How to Count Macros
Before we get into how to count macros, lets understand what they are exactly. Macro-nutrients are the breakdown of all the basic foods we consume. There is a science to losing weight and/or gaining muscle. By counting your macros you calculate how much energy your body requires to maintain your weight. When I first starting counting macros I was extremely intimidated, so I wanted to take a minute to break it down, and make it easy to understand! Trust me…If I can do it, so can you!
Macros are divided into 3 categories: Protein, Fat, and Carbohydrates
Protein is what our bodies use to build and maintain our muscles! This is a MUST if you are trying to lose weight and want to keep your muscle composition while you are in a calorie deficient state. Protein is the hardest macro for our bodies to digest, therefore the digestion process burns higher amounts of calories. Eating protein will also keep you feeling fuller longer.
Fat…while it may sound gross, it is essential for brain function, vitamin absorption, and even hormone regulation. Our bodies have to have fats to live. The key is to consume “healthy fats”, and steer clear of trans-fats!
Carbs…admit it, you may have a love/hate relationship with carbs. Keep reading though! The main purpose of carbohydrates is to provide energy. Who doesn’t need energy?? The key is to understand the difference between simple carbs and complex carbs.
Simple Carbs- easily digested, provides quick energy. Examples: sugars, soft drinks, candy, honey, and fruit.
Complex Carbs- more nutritious than simple carbs, higher in fiber, and take longer to digest so your fuller longer. Examples: oats, vegetables, and whole grains.
How to Count Macros
Before you can understand how to count your macros you need to figure out what macros you are going to follow. Most personal trainers and nutritionist will calculate this for you. If you are doing it own your own there are lots of Macro Calculators online that will have you select your goals, enter your details, and will calculate your numbers.

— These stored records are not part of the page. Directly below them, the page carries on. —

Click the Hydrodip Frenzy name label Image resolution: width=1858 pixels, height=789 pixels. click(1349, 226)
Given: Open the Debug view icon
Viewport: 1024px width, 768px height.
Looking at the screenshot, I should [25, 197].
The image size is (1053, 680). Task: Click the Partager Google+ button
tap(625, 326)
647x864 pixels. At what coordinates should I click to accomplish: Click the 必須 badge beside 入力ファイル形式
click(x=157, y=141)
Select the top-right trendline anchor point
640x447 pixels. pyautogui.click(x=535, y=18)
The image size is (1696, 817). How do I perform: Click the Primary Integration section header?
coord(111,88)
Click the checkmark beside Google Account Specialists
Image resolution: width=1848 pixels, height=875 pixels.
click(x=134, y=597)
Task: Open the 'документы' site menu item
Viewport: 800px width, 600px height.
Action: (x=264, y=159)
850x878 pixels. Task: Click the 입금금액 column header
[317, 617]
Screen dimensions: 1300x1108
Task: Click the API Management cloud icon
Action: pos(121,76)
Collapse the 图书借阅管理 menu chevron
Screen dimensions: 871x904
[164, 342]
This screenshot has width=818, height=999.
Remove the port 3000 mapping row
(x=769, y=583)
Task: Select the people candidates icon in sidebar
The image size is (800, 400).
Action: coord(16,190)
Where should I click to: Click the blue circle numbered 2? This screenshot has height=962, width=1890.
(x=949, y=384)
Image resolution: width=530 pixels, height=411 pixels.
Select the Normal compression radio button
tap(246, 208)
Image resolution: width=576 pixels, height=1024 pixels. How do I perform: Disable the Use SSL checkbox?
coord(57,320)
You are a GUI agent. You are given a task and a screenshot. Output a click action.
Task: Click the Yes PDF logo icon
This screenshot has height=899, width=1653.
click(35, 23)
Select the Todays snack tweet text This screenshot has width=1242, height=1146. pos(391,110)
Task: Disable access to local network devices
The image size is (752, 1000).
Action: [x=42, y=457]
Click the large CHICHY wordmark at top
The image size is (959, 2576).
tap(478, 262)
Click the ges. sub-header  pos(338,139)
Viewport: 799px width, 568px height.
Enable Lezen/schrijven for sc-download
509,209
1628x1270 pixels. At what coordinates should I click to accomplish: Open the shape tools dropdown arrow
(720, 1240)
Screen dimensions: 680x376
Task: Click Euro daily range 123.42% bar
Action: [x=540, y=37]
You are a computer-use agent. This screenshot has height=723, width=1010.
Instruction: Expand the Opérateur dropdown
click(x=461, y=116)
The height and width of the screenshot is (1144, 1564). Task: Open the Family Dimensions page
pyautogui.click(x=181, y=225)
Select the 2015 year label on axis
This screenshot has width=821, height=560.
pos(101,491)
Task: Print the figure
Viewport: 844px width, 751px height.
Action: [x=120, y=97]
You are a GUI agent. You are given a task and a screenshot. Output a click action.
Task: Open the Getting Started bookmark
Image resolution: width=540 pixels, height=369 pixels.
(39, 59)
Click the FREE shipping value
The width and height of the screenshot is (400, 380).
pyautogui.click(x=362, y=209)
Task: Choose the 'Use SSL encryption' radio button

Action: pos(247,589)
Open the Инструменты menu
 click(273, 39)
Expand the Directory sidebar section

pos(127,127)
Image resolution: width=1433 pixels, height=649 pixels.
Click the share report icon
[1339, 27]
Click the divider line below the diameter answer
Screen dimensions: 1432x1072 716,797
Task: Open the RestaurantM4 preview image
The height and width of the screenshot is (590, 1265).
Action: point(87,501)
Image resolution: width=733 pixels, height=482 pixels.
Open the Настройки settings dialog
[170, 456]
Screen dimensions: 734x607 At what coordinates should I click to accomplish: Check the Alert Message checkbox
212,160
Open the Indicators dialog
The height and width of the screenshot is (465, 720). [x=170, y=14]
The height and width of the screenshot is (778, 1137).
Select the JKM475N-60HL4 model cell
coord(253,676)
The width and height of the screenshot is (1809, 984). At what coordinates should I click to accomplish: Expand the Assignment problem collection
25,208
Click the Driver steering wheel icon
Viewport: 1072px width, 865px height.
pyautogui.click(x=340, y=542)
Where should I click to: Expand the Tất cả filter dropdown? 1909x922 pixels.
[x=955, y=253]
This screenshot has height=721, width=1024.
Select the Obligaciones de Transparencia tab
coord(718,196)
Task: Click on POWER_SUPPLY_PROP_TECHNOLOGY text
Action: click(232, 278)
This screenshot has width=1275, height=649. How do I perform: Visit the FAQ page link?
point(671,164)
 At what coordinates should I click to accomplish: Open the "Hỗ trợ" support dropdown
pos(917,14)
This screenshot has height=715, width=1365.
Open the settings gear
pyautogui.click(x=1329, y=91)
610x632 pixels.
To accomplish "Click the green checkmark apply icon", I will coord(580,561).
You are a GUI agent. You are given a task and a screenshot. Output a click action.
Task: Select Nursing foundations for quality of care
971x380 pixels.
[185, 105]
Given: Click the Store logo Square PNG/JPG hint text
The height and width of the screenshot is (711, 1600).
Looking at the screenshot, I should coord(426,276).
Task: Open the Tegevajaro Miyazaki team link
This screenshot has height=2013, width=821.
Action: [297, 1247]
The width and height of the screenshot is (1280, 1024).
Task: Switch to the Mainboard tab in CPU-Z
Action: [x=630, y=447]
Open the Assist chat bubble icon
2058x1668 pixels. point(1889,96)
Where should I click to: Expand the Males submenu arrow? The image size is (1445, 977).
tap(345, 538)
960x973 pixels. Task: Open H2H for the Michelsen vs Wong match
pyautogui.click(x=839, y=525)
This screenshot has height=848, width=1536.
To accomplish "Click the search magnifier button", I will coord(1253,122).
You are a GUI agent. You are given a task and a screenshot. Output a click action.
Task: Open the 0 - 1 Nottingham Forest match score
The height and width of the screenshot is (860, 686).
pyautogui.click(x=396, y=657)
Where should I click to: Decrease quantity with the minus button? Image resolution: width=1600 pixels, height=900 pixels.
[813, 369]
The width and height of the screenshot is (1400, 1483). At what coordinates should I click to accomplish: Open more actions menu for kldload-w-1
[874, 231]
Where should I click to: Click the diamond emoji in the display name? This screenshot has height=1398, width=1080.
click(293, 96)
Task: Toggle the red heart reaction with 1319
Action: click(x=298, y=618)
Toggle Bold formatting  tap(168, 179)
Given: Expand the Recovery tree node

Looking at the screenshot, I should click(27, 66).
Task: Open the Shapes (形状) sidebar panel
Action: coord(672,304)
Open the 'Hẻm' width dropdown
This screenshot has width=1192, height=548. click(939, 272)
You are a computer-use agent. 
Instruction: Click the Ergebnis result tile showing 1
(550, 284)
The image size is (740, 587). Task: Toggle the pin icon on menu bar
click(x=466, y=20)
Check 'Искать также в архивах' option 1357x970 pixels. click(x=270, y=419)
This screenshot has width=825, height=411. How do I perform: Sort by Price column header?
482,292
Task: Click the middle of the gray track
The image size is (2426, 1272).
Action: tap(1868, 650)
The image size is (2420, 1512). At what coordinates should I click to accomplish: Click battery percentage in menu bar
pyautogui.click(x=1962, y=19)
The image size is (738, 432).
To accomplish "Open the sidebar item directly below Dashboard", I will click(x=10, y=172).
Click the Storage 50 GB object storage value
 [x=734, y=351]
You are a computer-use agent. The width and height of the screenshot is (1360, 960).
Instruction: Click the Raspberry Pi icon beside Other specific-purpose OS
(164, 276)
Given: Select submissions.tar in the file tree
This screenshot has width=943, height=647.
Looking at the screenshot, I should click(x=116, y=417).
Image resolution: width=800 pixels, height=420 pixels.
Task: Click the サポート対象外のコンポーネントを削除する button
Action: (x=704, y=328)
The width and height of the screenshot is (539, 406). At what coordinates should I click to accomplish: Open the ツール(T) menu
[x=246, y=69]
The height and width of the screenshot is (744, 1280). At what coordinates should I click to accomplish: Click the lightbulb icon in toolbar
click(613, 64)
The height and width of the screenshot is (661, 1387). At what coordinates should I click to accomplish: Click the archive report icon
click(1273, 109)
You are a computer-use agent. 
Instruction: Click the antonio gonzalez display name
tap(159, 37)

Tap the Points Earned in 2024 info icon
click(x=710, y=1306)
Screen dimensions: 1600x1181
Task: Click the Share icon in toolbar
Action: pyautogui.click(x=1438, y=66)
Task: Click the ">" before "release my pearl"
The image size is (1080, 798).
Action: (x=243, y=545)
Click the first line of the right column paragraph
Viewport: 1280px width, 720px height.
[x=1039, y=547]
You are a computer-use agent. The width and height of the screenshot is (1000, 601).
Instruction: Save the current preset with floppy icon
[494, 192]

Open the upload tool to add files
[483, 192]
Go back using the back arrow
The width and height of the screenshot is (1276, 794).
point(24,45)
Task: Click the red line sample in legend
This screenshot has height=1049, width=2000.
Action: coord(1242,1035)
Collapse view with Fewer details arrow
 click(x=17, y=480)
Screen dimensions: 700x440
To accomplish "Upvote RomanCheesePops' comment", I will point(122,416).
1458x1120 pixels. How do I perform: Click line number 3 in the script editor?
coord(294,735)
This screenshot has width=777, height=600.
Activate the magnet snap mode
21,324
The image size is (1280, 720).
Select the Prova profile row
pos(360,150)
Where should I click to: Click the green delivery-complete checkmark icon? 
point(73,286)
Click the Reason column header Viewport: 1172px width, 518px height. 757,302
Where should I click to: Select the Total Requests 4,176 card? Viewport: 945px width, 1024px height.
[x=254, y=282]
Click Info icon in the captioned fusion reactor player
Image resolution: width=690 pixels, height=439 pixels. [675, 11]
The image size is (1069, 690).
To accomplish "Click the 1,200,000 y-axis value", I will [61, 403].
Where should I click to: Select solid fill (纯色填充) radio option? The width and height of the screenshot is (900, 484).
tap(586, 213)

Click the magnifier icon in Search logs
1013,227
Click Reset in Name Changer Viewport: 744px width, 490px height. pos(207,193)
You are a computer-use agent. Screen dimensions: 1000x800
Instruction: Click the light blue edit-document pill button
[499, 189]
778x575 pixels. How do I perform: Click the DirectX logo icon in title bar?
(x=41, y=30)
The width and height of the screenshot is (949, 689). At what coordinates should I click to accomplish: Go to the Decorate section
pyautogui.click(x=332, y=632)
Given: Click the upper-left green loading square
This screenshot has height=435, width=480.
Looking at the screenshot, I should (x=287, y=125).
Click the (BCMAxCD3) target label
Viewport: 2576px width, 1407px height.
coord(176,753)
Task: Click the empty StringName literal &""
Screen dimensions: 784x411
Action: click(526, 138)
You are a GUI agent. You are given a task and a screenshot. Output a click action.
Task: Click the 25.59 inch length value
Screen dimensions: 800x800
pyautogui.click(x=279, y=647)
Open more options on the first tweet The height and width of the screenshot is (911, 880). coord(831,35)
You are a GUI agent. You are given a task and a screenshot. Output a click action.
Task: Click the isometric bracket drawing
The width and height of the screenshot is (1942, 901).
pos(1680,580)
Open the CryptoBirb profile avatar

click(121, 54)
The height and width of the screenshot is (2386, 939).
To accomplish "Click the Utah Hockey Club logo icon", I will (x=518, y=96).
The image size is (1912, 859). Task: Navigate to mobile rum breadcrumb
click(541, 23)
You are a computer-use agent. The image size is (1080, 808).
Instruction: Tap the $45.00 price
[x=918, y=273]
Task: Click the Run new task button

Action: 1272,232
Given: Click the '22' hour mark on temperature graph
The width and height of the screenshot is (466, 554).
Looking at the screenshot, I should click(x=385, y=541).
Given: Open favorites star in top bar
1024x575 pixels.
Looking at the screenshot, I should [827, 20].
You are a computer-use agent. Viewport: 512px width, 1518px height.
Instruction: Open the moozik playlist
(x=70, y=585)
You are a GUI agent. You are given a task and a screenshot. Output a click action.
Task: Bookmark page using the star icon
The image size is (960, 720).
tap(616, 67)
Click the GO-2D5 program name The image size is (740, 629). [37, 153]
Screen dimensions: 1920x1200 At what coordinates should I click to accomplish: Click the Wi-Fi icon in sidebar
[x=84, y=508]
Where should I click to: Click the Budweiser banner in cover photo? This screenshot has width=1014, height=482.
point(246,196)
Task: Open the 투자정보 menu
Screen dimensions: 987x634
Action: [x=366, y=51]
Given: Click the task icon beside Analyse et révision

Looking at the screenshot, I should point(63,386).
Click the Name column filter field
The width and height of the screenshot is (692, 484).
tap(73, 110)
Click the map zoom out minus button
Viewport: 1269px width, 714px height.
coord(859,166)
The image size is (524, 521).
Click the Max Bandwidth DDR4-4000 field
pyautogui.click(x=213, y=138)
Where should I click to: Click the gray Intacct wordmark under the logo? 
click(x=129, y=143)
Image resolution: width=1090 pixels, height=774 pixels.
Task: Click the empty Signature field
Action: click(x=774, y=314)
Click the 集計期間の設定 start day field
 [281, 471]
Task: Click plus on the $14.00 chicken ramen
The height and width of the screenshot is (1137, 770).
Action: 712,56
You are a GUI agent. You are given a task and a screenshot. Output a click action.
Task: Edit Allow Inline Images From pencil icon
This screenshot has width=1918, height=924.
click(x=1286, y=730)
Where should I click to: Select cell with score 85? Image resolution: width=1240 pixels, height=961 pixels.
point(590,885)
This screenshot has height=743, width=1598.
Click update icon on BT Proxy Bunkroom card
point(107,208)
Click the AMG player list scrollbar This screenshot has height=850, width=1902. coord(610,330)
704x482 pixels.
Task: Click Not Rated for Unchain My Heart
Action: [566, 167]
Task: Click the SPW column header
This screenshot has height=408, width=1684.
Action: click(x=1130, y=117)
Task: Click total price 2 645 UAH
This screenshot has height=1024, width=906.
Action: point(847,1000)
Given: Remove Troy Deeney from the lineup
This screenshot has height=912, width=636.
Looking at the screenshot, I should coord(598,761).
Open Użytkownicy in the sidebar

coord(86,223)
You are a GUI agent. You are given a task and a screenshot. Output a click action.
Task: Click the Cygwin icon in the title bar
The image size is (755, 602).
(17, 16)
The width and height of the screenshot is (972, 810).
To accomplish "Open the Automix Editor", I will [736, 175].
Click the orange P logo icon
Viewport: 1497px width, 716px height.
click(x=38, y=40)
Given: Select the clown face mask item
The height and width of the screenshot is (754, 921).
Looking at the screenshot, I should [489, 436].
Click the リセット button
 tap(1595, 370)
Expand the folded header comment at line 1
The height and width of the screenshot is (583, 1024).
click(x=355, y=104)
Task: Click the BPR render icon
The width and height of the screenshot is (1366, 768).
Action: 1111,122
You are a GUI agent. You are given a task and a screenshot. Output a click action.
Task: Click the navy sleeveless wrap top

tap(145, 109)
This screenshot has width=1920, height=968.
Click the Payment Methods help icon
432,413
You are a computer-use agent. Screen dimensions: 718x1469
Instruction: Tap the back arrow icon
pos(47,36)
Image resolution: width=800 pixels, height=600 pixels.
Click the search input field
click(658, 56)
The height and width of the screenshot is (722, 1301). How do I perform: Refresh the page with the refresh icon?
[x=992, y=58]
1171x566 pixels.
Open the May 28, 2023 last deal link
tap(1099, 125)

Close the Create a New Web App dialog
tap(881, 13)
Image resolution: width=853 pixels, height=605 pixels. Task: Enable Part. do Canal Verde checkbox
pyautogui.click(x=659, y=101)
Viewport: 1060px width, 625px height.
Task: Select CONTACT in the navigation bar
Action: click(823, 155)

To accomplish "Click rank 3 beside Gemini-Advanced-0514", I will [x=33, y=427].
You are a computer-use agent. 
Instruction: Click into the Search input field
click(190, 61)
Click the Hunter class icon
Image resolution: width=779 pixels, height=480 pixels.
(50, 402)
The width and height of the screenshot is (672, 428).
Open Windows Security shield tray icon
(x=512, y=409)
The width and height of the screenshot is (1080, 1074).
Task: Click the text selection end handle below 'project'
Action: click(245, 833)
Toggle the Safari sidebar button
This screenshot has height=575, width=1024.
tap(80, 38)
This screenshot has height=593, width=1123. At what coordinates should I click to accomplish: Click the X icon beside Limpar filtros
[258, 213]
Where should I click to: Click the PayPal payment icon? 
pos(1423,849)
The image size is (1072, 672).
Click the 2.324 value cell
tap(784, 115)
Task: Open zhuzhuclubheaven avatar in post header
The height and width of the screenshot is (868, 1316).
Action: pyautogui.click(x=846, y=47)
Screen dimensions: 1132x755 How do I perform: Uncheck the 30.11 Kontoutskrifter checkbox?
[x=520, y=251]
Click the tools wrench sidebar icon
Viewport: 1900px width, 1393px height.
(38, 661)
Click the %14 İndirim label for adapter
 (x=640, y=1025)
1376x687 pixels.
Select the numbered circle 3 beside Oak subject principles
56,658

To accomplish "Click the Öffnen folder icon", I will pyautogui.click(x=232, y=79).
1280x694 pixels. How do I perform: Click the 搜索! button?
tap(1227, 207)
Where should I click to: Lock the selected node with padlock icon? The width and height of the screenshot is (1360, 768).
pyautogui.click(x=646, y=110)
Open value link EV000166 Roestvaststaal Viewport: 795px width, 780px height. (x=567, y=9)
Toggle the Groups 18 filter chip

I personally use My Fitness Pal App which makes it INCREDIBLY easy to count macros. Here is how it works…
Once you set up health goals you will enter or scan your foods…. Here is an example of one of my full days of eating:
IIFYM “If It Fits Your Macros”
When you first start counting macros it feel like a complicated puzzle. The key to to think ahead and prepare your meals based on fitting your macros. For example,when I was losing my baby weight I needed 130 grams of protein per day so I would have to tinker back and forth with my portion sizes. This is where a food scale is vital! Lets say I needed more protein, but did not have any carbs let. Answer….add more ounces of my lean meat or say add an extra egg. Same goes with if you need more carbs, but don’t want to go over on your fats.. simply increase your carb portion size, of rice cakes for example.
It will honestly take you downloading the Fitness Pal App and playing around with your meals and snacks before you truly get the hang of it. I promise it makes the process of how to count macros super easy, and takes the guess work out of it!
Here is a pie graph and break down of the entire day of eating:
Your main goal should be to get as close as you can to meeting your macros each day. Cut yourself some slack, and understand that every day will not be perfect. Some days we really NEED that doughnut- Right?? Fitness is a lifestyle not a short term goal, so do your best and that is all that matters at the end of the day!!! Please keep in mind I am not a trainer or RD…just a girl who loves fitness! Happy to help if you need anything!